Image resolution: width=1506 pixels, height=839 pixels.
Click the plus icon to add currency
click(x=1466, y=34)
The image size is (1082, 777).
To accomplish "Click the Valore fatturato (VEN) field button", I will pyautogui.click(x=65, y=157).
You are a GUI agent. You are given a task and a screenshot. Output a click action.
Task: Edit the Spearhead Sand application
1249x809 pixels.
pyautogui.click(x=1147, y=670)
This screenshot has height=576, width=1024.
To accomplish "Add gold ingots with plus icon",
* * * * *
**YOUR TASK**
The task requires an exact transcription of all the data.

**REPLY**
Image resolution: width=1506 pixels, height=839 pixels.
Click the plus icon to add currency
click(x=1466, y=34)
The image size is (1082, 777).
To accomplish "Click the Valore fatturato (VEN) field button", I will pyautogui.click(x=65, y=157).
You are a GUI agent. You are given a task and a screenshot. Output a click action.
Task: Edit the Spearhead Sand application
1249x809 pixels.
pyautogui.click(x=1147, y=670)
This screenshot has height=576, width=1024.
To accomplish "Add gold ingots with plus icon",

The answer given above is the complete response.